Two years later, I was pregnant again with my second child — this time, a boy. We shared the news with our family, and there was a week or two of conventional grandparent joy, the anxious anticipation of a growing family, and a heavy focus on the life to come. My parents were thrilled, as were Amir's — particularly his father.
When I was three months pregnant, we learned his diagnosis: acute myeloid leukemia (AML), one of the deadliest cancers. Amir, a physician, immediately understood the gravity of his father's condition. You cannot remove a tumor from a bloodstream. You cannot cut it out. You cannot necessarily radiate it away.
When I was four months into my pregnancy, I shared the news with select friends. This wasn't exactly a time to celebrate.
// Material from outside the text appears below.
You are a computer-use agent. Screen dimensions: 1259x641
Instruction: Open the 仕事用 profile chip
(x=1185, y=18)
I told friends I was pregnant in the same sentence I told them my father-in-law had cancer. Linguistic attachments, two halves of my life connected.
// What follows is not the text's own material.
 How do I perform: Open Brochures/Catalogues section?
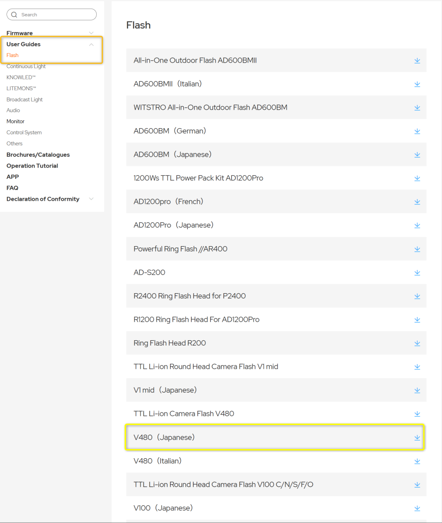click(x=38, y=155)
At five months, I underwent an ultrasound to make sure the baby was healthy. They found something troubling in his heart. I was feeling ill, breathless. I had stopped exercising because every time I moved, I felt contractions. My first pregnancy had drastically changed my perspective on gestation. My daughter, though born healthy, suffered a stroke at six weeks and spent significant time in the NICU. I couldn't have a second sick baby. One time, shame on fate. Two times, shame on you.
I called my mother-in-law from the hospital. I knew that she was in another wing of the same hospital at the same time with my father-in-law while he underwent chemotherapy.
"Do you want to take a peek at your grandson?" I asked her, hoping this might bring her joy, even if it was only momentary. After all, we almost never spoke of my growing belly. The topic, though visible to all, was toxic, as if discussing one discounted the other.
"Yes," she said. I heard the excitement in her voice. "I'm just sitting here."
"Will he be OK if you leave?"
"Yes," she said, and she walked several blocks to be by my side to watch a new life developing on a screen.
Within moments, the doctors told me that there was likely nothing to worry about. My son's heart seemed fine, but we should repeat the ultrasound again in a month.
Nothing to really worry about.
Words of poor comfort to a family whose emotions were split open.
At the six-month mark of my pregnancy, my father-in-law was getting sicker. He didn't want visitors anymore. His immune system was gone, and he was living in a bubble at his home. We didn't know how much time he had left but still held onto the desperate hope for a bone-marrow transplant, which offered him a slight chance at remission.
At seven months pregnant, we dropped by Amir's parents' house unannounced on a random Sunday afternoon. Everyone was in a particularly good mood. My father-in-law was laughing, my mother-in-law smiling with him, my sister-in-law and nephew making jokes. A house filled with life and laughter, frozen in a Sunday afternoon of nothingness.
But my father-in-law had just been disqualified from the bone-marrow transplant because he was too sick to survive the procedure. So with few options remaining, the bubble was disassembled. The gloves and masks were gone; there was no longer a need to keep the home sterile to make sure he would last until the transplant. The lack of human contact that had pervaded his existence for seven months was forgotten, and Amir walked over to his father and touched his skin for the first time since his diagnosis. I watched from afar as they embraced by the window, two figures still until their bodies rippled into one.